Um exemplo dessa afetação encontramos nas anedotas editadas por Christopher Lund, como já apontado por Américo da Costa Ramalho (33). Nas Anedotas portuguesas e memórias biográficas da corte quinhentista encontramos um retrato de uma facção de “fidalgos q̃ se prezavaõ de tristes” na corte de Dom João III, os quais “aborreciaõ festas e prazeres, e os q̃ folgavaõ com passaros criavaõ mochos” (Lund 146). Numa disputa sobre pássaros, como conta a anedota, “acudiraõ os tristes, e diceraõ q̃ so o mocho se podia ouvir, porq̃ cantava triste” (146). Em vez de procurarmos ancorar a tristeza da corte em eventos históricos circunstantes, como faz Ramalho ao referir-se à morte da filha de D. João (48), seria proveitoso compreender o circuito de prestígio a que a tristeza está associada. Por que alguém se prezaria de triste?

Se seguirmos Norbert Elias em suas observações sobre o comportamento dos homens nas sociedades do Antigo Regime, o caráter específico da racionalidade da corte se define pelo “planejamento calculado da estratégia de comportamento em relação a possíveis perdas e ganhos de status e prestígio sob a pressão de uma competição contínua pelo poder” (110). Prezar-se de triste tratar-se-ia, então, de um modo de dissimulação de impulsos emocionais, de que, segundo o mesmo Elias, o homem cortesão muitas vezes tem consciência de que tenha se tornado sua “segunda natureza” (243). Assim, o ethos do poeta em dissídio tem um esteio social, não limitado à expressão de um tempo vivido pelo poeta, mas que, antes, atua como condição de produção discursiva, configurando um horizonte particular de recepção.

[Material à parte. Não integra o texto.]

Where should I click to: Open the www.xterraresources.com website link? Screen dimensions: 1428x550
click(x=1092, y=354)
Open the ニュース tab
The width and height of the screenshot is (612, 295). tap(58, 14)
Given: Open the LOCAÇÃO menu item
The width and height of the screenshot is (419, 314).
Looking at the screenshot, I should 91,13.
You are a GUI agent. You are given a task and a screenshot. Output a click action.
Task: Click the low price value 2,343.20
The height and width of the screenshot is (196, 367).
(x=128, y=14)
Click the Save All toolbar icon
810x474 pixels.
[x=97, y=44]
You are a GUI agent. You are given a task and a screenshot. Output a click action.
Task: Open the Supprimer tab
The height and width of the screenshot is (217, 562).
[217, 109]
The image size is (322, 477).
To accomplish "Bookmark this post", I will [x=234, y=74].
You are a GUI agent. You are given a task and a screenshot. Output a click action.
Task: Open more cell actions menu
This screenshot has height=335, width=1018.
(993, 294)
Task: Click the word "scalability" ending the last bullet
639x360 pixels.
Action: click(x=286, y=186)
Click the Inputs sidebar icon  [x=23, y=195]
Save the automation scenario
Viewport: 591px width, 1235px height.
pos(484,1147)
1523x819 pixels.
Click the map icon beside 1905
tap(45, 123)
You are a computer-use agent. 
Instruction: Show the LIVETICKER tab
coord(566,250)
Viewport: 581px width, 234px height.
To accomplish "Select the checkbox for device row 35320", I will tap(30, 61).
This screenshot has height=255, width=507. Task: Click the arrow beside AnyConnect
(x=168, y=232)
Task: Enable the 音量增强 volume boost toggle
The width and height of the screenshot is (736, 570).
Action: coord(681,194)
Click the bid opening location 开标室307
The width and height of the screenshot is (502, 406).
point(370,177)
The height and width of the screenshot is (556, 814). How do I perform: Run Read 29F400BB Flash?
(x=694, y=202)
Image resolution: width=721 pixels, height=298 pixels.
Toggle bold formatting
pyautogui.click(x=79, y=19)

Isso pode ser complementado por outro exemplo indicado por Ramalho. Nas cartas de Luisa Sigea (1522-1560), sobre a Conversação, as letras e a tristeza, instada a responder por que alguém triste falaria e escreveria melhor do que quando alegre, a humanista expõe uma doutrina do contemptus mundi:

porque el hablar y el escreuir son los órganos del alma adonde ella tiene su aposento, quando ya con lo susodicho tiene vno apurada la escoria del gusto y contento humano, entonçes con más biuesa y arte por medio de los sentidos da a entender lo que se siente. Y como niño que en naçiendo tiene tan entera la perfeçcción del alma como quando es de edad madura, mas la pesadumbre de la carne inhábil no la dexa a mostrar los efetos della hasta que con el exercicio y doctrina viene poco a poco a dar muestras de lo que es, y quanto más se desembaraça de cosas mundanas, más las da. (Sigea e Bonilla y San Martín 286)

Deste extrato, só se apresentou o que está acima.